SELECTED TEXT:
■ ■ ■

Finding the relevant tables

First, we need to determine which tables in the schema have a column with the desired name. To do this, we must look at a metadata table or view that contains information about all the tables in the schema and their columns. Most database systems offer such metadata tables, although their names and their structures vary greatly between different systems. In Oracle, the metadata table relevant to our task is called DBA_TAB_COLUMNS. Therefore, to find the names of all tables that contain a column BOOK_ID, you can use the following query:

SELECT table_name 
  FROM dba_tab_columns 
  WHERE column_name = 'BOOK_ID';

The output might be:

TABLE_NAME
-----------------
BOOKS
LIBRARY_BOOKS
ARCHIVED_BOOKS
TEMP_BOOKS
OLD_BOOKS

Looping through the tables

Now we want to loop through these tables in order to execute an SQL query for each of them. In Oracle we use a PL/SQL FOR loop to do this:

BEGIN
  FOR rec IN (SELECT table_name 
              FROM dba_tab_columns 
              WHERE column_name = 'BOOK_ID')

■ ■ ■

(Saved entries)
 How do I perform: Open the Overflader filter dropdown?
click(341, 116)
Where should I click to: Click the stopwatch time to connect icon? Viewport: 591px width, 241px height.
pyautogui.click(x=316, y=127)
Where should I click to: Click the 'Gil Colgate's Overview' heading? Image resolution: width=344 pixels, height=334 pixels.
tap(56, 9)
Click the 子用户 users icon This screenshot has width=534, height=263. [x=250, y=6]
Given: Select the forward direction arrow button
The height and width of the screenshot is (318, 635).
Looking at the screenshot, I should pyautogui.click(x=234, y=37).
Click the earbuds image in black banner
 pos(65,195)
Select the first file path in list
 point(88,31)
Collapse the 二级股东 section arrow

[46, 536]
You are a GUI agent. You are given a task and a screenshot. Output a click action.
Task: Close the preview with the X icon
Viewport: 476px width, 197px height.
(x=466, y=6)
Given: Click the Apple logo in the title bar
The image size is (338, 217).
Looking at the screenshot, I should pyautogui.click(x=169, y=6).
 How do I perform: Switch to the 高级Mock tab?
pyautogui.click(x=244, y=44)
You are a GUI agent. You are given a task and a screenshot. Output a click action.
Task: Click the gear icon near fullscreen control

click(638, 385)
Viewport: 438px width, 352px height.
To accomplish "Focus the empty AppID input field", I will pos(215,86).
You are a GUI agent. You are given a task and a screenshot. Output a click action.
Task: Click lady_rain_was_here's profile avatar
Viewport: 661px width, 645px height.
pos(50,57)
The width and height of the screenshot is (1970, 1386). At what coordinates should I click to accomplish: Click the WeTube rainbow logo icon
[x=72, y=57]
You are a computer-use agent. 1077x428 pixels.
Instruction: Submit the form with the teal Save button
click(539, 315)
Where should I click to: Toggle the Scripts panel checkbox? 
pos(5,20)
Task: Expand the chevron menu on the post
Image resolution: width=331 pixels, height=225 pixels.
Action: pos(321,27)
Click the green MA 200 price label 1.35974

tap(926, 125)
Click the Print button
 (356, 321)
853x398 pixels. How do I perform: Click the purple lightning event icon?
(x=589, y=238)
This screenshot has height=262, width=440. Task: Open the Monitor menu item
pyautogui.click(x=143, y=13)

■ ■ ■

TASKS TO COMPLETE:
a. In the Saved entries listing, set out as a numbered list the lines starting with the line containing "Click the 子用户" and going on through the line containing "[x=72, y=57]". Leave out blank lines.
b. Proceed with the walkthrough on locating Oracle tables that have a BOOK_ID column, picking up from where it stops.

RESPONSE LIST:
a.
1. Click the 子用户 users icon This screenshot has width=534, height=263. [x=250, y=6]
2. Given: Select the forward direction arrow button
3. The height and width of the screenshot is (318, 635).
4. Looking at the screenshot, I should pyautogui.click(x=234, y=37).
5. Click the earbuds image in black banner
6.  pos(65,195)
7. Select the first file path in list
8.  point(88,31)
9. Collapse the 二级股东 section arrow
10. [46, 536]
11. You are a GUI agent. You are given a task and a screenshot. Output a click action.
12. Task: Close the preview with the X icon
13. Viewport: 476px width, 197px height.
14. (x=466, y=6)
15. Given: Click the Apple logo in the title bar
16. The image size is (338, 217).
17. Looking at the screenshot, I should pyautogui.click(x=169, y=6).
18.  How do I perform: Switch to the 高级Mock tab?
19. pyautogui.click(x=244, y=44)
20. You are a GUI agent. You are given a task and a screenshot. Output a click action.
21. Task: Click the gear icon near fullscreen control
22. click(638, 385)
23. Viewport: 438px width, 352px height.
24. To accomplish "Focus the empty AppID input field", I will pos(215,86).
25. You are a GUI agent. You are given a task and a screenshot. Output a click action.
26. Task: Click lady_rain_was_here's profile avatar
27. Viewport: 661px width, 645px height.
28. pos(50,57)
29. The width and height of the screenshot is (1970, 1386). At what coordinates should I click to accomplish: Click the WeTube rainbow logo icon
30. [x=72, y=57]

b.
  LOOP
    -- do something for each record
  END LOOP;
END;
/

Dynamic SQL Construction

We can use the loop variable rec to dynamically create an SQL statement as a string by using the string concatenation operator || and assign it to a variable, in this case v_sql:

v_sql := 'SELECT COUNT(BOOK_ID) FROM ' || rec.table_name || ' WHERE BOOK_ID = :val';

The :val part is a placeholder that will become relevant later.

Of course, the variable needs to be declared for the PL/SQL code block first, so we add a DECLARE section:

DECLARE
  v_sql VARCHAR2(4000);
BEGIN
  -- ...
END;

How do we execute the SQL statement that we stored in the variable? By using the EXECUTE IMMEDIATE statement and two other variables; let’s call them v_result and v_value:

EXECUTE IMMEDIATE v_sql INTO v_result USING v_value;

This will execute the SQL in v_sql, replace the :val placeholder by the value in v_value, and store the result in v_result. The latter will capture the result of our dynamic query, which is the count of occurrences.

Of course, we have to declare these two variables as well. We’ll set v_value to the book ID we are looking for. The whole code so far is:

DECLARE
  v_sql VARCHAR2(4000);
  v_value NUMBER := 12345;  -- Value to search for
  v_result VARCHAR2(4000);
BEGIN
  FOR rec IN (SELECT table_name 
              FROM dba_tab_columns 
              WHERE column_name = 'BOOK_ID')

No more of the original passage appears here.